▶ **What you are asked to do**
Read through the lines below and copy the ones holding the string "agent".

▶ **Collected data entries**

====

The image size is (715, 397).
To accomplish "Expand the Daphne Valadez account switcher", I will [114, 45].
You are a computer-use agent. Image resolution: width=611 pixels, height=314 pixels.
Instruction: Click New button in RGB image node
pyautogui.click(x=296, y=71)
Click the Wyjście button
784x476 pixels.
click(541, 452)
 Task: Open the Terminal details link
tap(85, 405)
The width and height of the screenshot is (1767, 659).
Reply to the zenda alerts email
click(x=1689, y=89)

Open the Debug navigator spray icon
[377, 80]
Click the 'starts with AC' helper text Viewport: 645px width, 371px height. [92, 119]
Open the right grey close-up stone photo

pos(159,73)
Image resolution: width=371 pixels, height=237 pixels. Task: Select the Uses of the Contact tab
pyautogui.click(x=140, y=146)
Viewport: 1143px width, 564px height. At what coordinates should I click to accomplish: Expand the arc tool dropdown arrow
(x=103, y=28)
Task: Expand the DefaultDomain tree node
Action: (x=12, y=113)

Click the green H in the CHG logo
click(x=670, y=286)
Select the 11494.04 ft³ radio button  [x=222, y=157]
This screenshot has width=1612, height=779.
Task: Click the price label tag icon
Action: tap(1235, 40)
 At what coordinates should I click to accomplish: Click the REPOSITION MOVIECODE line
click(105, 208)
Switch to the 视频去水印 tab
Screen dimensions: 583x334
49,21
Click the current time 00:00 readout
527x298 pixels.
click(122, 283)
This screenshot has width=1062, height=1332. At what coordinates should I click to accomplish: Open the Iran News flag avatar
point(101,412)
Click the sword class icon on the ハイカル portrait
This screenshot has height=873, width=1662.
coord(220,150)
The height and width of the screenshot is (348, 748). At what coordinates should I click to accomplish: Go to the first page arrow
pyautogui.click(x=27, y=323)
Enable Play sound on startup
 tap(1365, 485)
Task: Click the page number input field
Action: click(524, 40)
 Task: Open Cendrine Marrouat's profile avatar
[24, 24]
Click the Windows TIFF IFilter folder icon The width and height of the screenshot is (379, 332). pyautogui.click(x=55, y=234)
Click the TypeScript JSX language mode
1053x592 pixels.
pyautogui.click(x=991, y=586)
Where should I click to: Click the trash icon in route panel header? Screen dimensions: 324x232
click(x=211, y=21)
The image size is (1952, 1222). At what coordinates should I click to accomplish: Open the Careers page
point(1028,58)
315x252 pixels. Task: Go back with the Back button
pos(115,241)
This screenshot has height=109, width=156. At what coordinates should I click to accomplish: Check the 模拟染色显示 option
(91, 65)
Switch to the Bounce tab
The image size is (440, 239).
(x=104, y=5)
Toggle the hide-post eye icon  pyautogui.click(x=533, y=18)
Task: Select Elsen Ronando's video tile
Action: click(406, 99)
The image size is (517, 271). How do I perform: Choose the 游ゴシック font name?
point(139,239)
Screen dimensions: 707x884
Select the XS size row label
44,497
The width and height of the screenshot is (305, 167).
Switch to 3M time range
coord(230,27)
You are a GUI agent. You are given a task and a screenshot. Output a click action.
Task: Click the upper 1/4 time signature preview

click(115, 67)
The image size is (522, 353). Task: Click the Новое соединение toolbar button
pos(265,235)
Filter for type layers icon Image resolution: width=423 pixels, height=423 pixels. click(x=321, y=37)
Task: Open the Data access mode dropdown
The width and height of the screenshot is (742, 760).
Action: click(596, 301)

====

▶ **Solved problem**
You are a computer-use agent. Image resolution: width=611 pixels, height=314 pixels.
You are a GUI agent. You are given a task and a screenshot. Output a click action.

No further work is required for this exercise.